Gardening Gargoyles and Other Musings

Wait-a-minute: Somebody plugged in the wrong set of eyes!
Wait-a-minute: Somebody plugged in the wrong set of eyes!

Today we’ll can more beans, even though Ann discovered two dozen quarts hidden on shelves in upstairs storage dating back two years. We’ll be eating a LOT of green beans in the next 11 months to eat up what would otherwise go out of date.

And today we’ll pull up the Turkey Gizzard bean vines that quickly collapsed under their own weight; next year, I’ll have cattle panels for them to run on, four 16 foot sections are in the barn waiting.

Later today or tomorrow, the hen house comes from our neighbor who built it. I’m not bullish on the venture, but the local SWMBO insists, though it will end of being largely my responsibility since I’m on site far more than she is. Call me a skeptic, I can’t imagine bonding with chickens. And we really don’t eat as many eggs as we’ll be getting by the spring. The costs will take decades of “free” eggs to recover. I’m wasting my breath.

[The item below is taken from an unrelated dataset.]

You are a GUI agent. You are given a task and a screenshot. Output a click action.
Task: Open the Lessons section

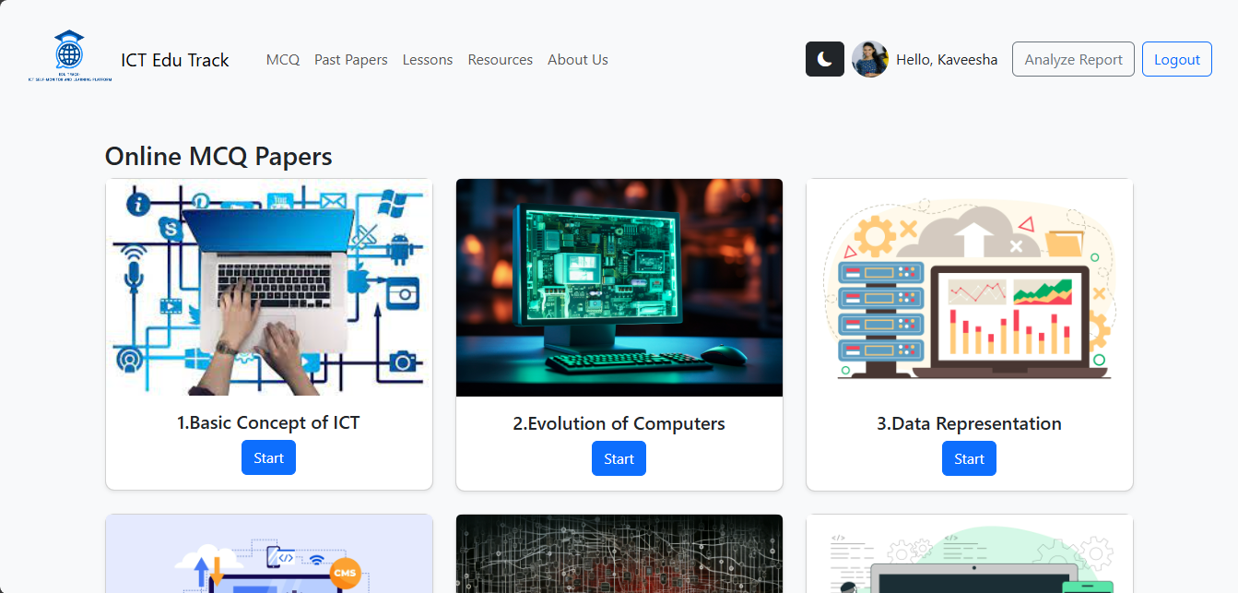428,60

The Sierra Club event last night was a welcomed positive validation of the book, the writing and the photography. The crowd was very receptive to the multimedia images with essays package, and there will likely be other Roanoke opportunities to share in the future if I follow up on the offers from folks who spoke to me after the program was over.

Check out this critter discovered on said bean plants a few days ago. It is less than a quarter inch long so easily overlooked. I know I’d never seen this fellow before. But check out the proportions: fully 1/3 of it’s body length is EYES! If I was similarly proportioned, my eyeballs would extend from the top of my head to the bottom of my breastbone!  It looks like a mix-up in the parts department–somebody plugged in the eyes from an insect parts draw of a species 6 times this size!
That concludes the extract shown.